• 記事:
==*==
イマワノキワ

TRPGやアニメのことをガンガン書き連ねていくコバヤシのブログ

葬送のフリーレン:第19話『入念な計画』感想

 一級魔術師の栄誉を得るための一次試験は、参加者同士のサバイバルレースの様相を呈してきた。
 沸騰し始めた状況に反して、このお話らしいテンポで静かに展開していく、フリーレンアニメ第19話である。

 音速を超える速度で飛行し、魔力を敏感に察知する割に感知が難しい、難敵シュティレ。
 結界に閉ざされた試験会場の中で、これをどう手に入れるか……手に入れた相手を、どうぶちのめして横取りするか。
 魔物に殺されるのも想定内、なかなかにハードな情勢になってきた一級魔術師試験であるが、参加者はあくまで淡々と状況を見据え、ぶつかったり潜んだりするのが、なかなかに面白い。
 ここまで描かれたのは主に魔物や魔族相手の戦いで、魔法が使える人間相手に魔術師がどういう殺し方するのか……魔王亡き後の世界のスタンダードが見えにくかった部分もあるが、この情勢であぶり出されてきた感じもある。
 人間潰すには過剰出力な基礎魔法一本槍の、古臭くて真っ直ぐなフェルンの戦い方には含まれない絡め手が、フリーレンが旅を終えた後いっぱい開発されたんだろうなぁ……。
 ヒンメルの遺志を追いかけ、世界の綺麗な部分を旅してきたかのように見えるお話が、そういう生臭く世知辛い部分にもしっかり目を向けているのは、なかなかに面白い。

 

 現実主義者なデンケンがシビアに見つめるように、人の世を渡る魔法使いには実力も誇りももはや不要で、政治の海を渡り切る当たり前の能力こそが、最も大事……つう割には、あの爺さん強者オーラ出しすぎなんだよな……。
 アウラの末路を思い出さずとも、このお話の実力は溢れる魔力をどれだけ隠蔽し、相手の実力を適切に図る力に現れるわけで、術師自身が感知できない水場の魔力を、細密に感じ取ってる時点で、結構な嘘つきなんよね。
 ぶっ殺しての横取りまで含めて、何でもアリだと見えてきたシュティレ争奪戦。
 既に色んな場所でバチバチ火花が上がっているわけだが、ワサワサ出てきた連中が戦いの中で初見の印象を裏切り、秘めた実力と魂の地金が見えてくると面白いなぁ、と思う。
 狭いところに一気に人数ブチ込んだ結果、知らねー奴らに味が出るのをじっくりコトコト待ってるみたいな状況であり、そのための火種はやっぱバトルしかねぇワケよ。

 ……なんだけども、フリーレンおばあが見守る中若き魔術師がせっせと、試験攻略に励む様は例外的に大変穏やかで、これで良いのか主役! と少しなる。
==*==
• 抜粋データ:
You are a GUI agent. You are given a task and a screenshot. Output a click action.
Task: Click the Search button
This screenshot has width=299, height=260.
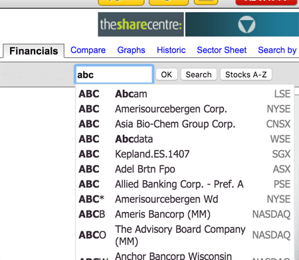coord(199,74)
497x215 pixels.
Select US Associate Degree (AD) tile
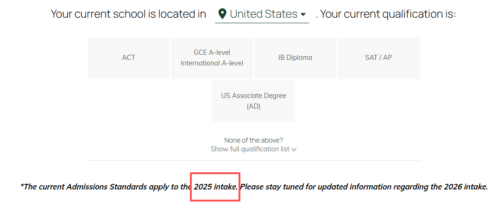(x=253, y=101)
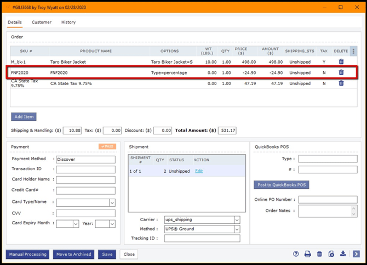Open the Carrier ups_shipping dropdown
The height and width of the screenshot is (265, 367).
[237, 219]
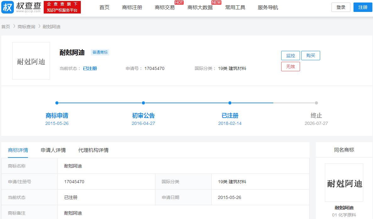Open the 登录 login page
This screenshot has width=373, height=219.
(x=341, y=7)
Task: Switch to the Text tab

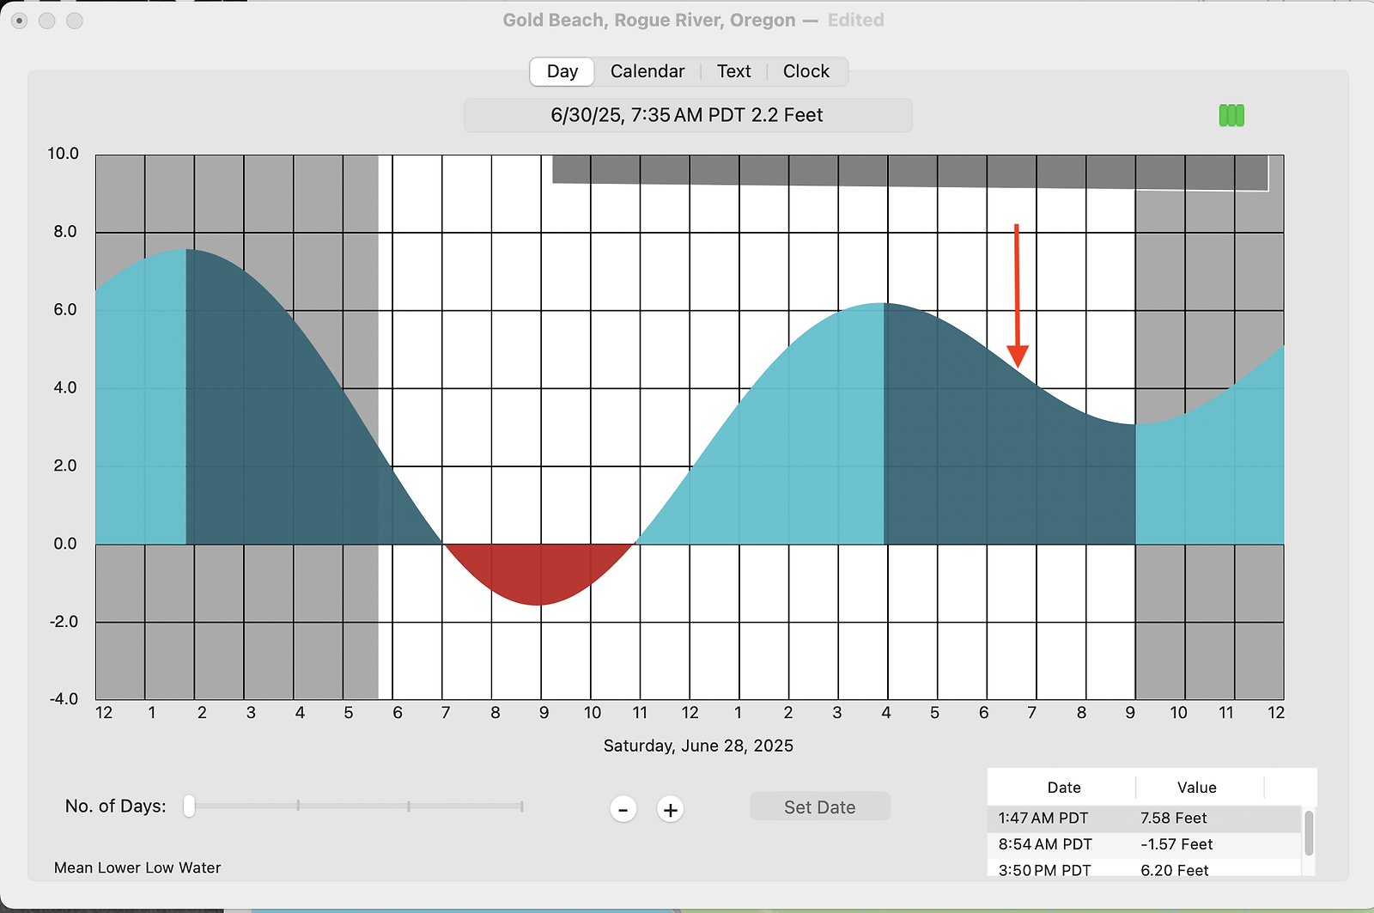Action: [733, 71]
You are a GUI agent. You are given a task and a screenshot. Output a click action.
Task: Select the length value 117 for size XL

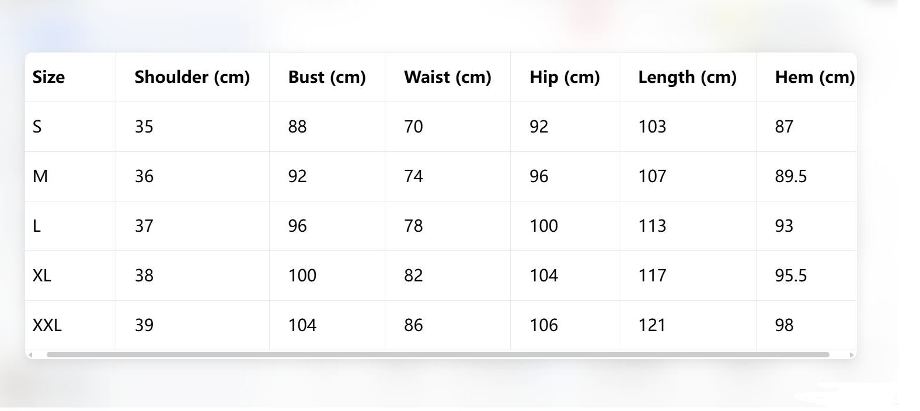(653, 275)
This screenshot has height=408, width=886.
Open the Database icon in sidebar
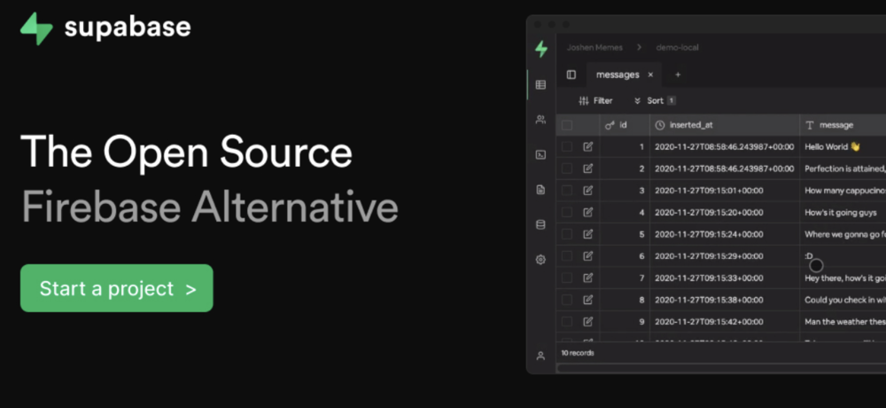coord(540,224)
==*==
• やること:
a) 記事にある「一級魔術師の栄誉を得るための一次試験は、参加者同士のサバイバルレースの様相を呈してきた。」という一文は、英語でどう言いますか。
b) 記事から、「人間潰すには過剰出力な基礎魔」から「てくると面白いなぁ、と思う。」までの部分を一字一句そのまま抜き出してください。
記事に書かれている内容だけを手がかりにしてください。

• 練習の解答:
a) The first-round exam for earning the honor of becoming a first-class mage has begun to take on the look of a survival race among the participants.

b)
人間潰すには過剰出力な基礎魔法一本槍の、古臭くて真っ直ぐなフェルンの戦い方には含まれない絡め手が、フリーレンが旅を終えた後いっぱい開発されたんだろうなぁ……。
 ヒンメルの遺志を追いかけ、世界の綺麗な部分を旅してきたかのように見えるお話が、そういう生臭く世知辛い部分にもしっかり目を向けているのは、なかなかに面白い。

 

 現実主義者なデンケンがシビアに見つめるように、人の世を渡る魔法使いには実力も誇りももはや不要で、政治の海を渡り切る当たり前の能力こそが、最も大事……つう割には、あの爺さん強者オーラ出しすぎなんだよな……。
 アウラの末路を思い出さずとも、このお話の実力は溢れる魔力をどれだけ隠蔽し、相手の実力を適切に図る力に現れるわけで、術師自身が感知できない水場の魔力を、細密に感じ取ってる時点で、結構な嘘つきなんよね。
 ぶっ殺しての横取りまで含めて、何でもアリだと見えてきたシュティレ争奪戦。
 既に色んな場所でバチバチ火花が上がっているわけだが、ワサワサ出てきた連中が戦いの中で初見の印象を裏切り、秘めた実力と魂の地金が見えてくると面白いなぁ、と思う。